- _Tasks and exercises_:
A – Write out the stretch from "When We Are" through "living an illusion." in the reflection on living in the present, word for word.
B – Pick up the reflection on living in the present after its final sentence and carry it on in the same voice.
#### Page extract ####
When We Are

The only time we can love the world is right now because that is the only time we exist. It’s strange to forget that we’re alive right now, but we do forget—a lot.

My mind rehashes past events with great frequency as if I could change the way life unfolded. Learning from our mistakes is difficult but useful. Trying to tweak our past actions to edit outcomes we didn’t enjoy—or ones that could have been just a little better—is living an illusion.

Perhaps our pasts are more redeemable than we believe, but they can only be redeemed in the present not undone or changed. There are no redos, but there is grace. There is moving forward with respect for what has shaped us, compassion for ourselves and others, and humility in the face of our tremendous limitations and equally incredible gifts.
#### Data section ####
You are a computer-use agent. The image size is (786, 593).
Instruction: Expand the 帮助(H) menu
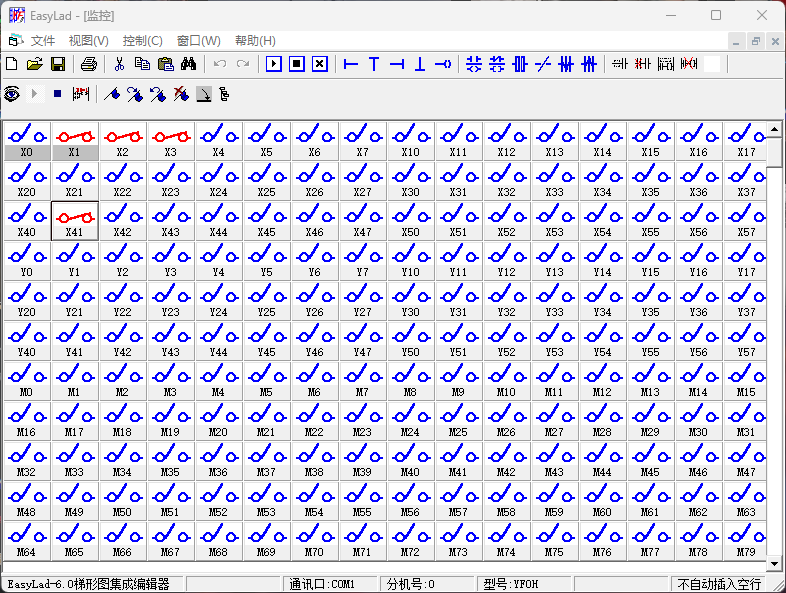[x=255, y=41]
####
- _Written answers_:
A –
When We Are

The only time we can love the world is right now because that is the only time we exist. It’s strange to forget that we’re alive right now, but we do forget—a lot.

My mind rehashes past events with great frequency as if I could change the way life unfolded. Learning from our mistakes is difficult but useful. Trying to tweak our past actions to edit outcomes we didn’t enjoy—or ones that could have been just a little better—is living an illusion.

B –
I also attempt to spend a good amount of time in the future with, as yet, no success. I mentally pre-live everything from writing emails to attending dinner parties. Practice improves our abilities and capacity, but I’m not making that complicated dessert before serving it. I’m planning out conversations when the circumstances in which people will gather don’t exist yet. Who knows in what frame of mind we’ll walk through the door or whether we will arrive at all.

We can honor our pasts and live into our futures with wisdom by remaining conscious in the one place where everything comes together—now. If Love is the ongoing creative force in the universe, the present moment is the where and when of infinite potential. We cannot know where we’re going, but we can participate in where we are, in the creative force loving us all into existence.

A number of things could be the thing we’re here to learn—love, interconnection, how to cook the fudgiest possible brownies. Another meaning-of-life candidate that I’ve noticed recently is cultivating the ability to wait in openness and trust rather than defending a certain outcome.

I’ve seen myself tensing up mentally before someone has even spoken, putting on full body armor when for all I know they’re about to invite me to go pick flowers. As with so many habits of mind, for most of my life I was unaware of this battle preparation. I thought it was just common sense or being ahead of the game or making sure things came out the way they were supposed to.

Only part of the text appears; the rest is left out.